Detecting smoke and dust aerosols and monitoring their movements and evolutions in a
timely manner is a very meaningful task. Satellite remote sensing has been demonstrated
as an effective means for the observation of these two kinds of aerosols. In this
dissertation, an algorithm based on the multi-spectral technique for detecting smoke and
dust aerosols is developed, by combining measurements of MODoderate resolution
Imaging Spectroradiometer (MODIS) reflective solar bands and thermal emissive bands.
Data from smoke/dust events occurred during last several years are collected
visually as training data for spectral and statistical analyses. According to the spectral
curves of various scene types (aerosols, cloud, vegetation, and water et al.), a series of
spectral bands is selected jointly or separately and corresponding thresholds are defined
for scene classification step by step. The multi-spectral algorithm is applied mainly to
detect smoke plumes in the United States and dust storms in Asia. The detection results
are validated not only visually with MODIS true color images, but also quantitatively
with products of, Ozone Monitoring Instrument (OMI) and Cloud-Aerosol Lidar and
Infrared Pathfinder Satellite Observation (CALIPSO). The validations show that this
multi-spectral detection algorithm is suitable to monitor smoke and dust in the selected
study areas. The accuracy is quite good in most cases. Additionally, this algorithm can be
used to detect smoke and dust aerosols at the areas near clouds even mixed with clouds.

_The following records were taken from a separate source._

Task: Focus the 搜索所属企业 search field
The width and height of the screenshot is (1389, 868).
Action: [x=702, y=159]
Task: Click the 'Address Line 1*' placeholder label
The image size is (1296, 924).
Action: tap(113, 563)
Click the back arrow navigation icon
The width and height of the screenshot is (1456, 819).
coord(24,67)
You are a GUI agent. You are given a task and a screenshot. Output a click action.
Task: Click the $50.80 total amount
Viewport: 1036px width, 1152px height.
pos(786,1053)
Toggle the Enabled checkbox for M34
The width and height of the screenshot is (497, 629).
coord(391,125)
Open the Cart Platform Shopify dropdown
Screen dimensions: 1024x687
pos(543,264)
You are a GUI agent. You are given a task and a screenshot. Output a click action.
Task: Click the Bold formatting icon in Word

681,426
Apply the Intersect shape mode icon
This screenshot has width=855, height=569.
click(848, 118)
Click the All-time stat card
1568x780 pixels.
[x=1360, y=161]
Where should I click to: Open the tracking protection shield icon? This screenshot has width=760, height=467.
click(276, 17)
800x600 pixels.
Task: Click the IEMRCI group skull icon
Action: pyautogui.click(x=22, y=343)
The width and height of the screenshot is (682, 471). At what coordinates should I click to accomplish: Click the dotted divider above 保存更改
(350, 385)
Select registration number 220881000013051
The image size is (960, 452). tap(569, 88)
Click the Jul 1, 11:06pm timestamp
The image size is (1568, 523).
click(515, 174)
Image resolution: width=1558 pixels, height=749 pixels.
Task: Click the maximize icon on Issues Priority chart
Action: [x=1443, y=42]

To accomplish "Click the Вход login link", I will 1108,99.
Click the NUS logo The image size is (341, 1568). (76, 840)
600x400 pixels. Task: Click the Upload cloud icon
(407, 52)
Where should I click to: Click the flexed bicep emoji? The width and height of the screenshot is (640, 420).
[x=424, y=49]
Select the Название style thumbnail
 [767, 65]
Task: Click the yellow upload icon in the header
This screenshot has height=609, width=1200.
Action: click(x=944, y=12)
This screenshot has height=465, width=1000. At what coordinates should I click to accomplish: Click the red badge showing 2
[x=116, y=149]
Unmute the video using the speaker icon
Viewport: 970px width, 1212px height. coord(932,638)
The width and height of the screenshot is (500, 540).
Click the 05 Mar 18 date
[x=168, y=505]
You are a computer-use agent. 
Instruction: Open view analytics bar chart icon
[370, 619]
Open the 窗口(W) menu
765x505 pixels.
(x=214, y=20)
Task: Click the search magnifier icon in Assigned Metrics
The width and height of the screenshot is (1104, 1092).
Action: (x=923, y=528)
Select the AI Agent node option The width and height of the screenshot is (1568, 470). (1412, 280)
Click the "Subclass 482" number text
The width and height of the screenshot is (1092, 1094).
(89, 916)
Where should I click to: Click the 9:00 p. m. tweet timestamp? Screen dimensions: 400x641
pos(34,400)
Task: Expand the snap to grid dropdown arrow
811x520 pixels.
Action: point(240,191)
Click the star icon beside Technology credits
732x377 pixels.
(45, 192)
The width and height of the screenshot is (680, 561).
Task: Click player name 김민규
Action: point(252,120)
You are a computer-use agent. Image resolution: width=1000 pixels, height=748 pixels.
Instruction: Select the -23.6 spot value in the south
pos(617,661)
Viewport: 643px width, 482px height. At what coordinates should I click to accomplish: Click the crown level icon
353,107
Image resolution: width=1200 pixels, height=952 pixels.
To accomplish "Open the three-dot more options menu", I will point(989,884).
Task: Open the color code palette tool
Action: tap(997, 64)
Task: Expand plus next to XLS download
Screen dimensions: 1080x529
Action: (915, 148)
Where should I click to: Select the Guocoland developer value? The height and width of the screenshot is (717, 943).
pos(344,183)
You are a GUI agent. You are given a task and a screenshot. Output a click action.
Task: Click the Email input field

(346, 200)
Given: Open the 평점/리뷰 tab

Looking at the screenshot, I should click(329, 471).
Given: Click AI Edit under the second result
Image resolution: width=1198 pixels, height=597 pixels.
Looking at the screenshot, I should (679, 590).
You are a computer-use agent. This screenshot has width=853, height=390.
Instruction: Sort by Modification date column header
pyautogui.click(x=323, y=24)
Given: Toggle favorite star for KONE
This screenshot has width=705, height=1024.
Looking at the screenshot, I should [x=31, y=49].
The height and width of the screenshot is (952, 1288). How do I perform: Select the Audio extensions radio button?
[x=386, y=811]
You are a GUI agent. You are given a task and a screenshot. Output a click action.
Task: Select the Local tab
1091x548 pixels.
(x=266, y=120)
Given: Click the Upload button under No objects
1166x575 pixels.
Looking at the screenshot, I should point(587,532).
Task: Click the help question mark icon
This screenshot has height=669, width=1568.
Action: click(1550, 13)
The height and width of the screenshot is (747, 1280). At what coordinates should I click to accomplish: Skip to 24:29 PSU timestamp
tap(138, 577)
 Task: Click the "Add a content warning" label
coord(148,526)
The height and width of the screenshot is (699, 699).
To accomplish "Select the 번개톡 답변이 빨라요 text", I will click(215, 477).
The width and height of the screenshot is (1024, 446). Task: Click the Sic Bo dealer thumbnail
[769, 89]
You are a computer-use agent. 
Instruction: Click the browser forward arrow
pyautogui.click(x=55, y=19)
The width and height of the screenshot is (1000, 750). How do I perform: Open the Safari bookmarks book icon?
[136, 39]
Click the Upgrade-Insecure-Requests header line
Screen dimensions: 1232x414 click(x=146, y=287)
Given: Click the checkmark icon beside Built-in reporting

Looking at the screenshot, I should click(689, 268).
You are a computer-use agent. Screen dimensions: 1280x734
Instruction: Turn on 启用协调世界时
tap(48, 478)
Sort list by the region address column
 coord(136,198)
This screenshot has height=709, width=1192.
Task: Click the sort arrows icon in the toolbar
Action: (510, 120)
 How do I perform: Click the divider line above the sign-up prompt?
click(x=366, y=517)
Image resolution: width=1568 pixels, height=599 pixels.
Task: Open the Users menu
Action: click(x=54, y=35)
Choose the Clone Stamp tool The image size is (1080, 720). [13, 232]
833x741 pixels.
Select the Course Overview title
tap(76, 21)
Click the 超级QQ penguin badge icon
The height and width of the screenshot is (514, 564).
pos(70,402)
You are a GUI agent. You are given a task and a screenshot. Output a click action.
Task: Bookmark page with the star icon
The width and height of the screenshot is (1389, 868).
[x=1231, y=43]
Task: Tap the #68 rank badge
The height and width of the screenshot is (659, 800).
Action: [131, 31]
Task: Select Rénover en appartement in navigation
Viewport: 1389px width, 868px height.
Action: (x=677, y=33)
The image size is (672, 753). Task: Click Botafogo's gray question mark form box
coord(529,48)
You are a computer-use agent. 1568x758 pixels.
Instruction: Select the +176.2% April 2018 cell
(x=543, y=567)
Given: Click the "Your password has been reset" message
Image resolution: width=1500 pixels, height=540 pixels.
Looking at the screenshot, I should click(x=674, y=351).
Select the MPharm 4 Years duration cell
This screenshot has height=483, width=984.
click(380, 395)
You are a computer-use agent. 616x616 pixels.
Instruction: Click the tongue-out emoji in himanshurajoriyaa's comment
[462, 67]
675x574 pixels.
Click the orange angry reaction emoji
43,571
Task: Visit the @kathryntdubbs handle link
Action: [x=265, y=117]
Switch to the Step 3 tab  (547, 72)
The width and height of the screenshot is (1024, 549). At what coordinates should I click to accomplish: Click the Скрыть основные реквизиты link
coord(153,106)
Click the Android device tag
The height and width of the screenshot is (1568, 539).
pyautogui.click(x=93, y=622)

Detection of dust aerosol with multi-sensor satellite remote sensing measurements,
MODIS and CALIPSO, is also performed tentatively in this dissertation. After spatial
registration, the dust layers are identified combining CALIPSO Vertical Feature Mask
product and measurements of MODIS brightness temperature difference between 12 and
11-μm bands. Based on detecting results, the three-dimension information of dust
aerosols is summarized.
Additionally, the impacts of the mis-registration on the L1B data and dust aerosol
detection results are assessed. The relative errors caused by mis-registration on L1B data
are generally less than a few tenths of a percent. The impacts on dust detection results are
relative large, usually has the trend as negligible at the homogeneous and
semi-homogeneous areas, but large at the non-homogeneous areas.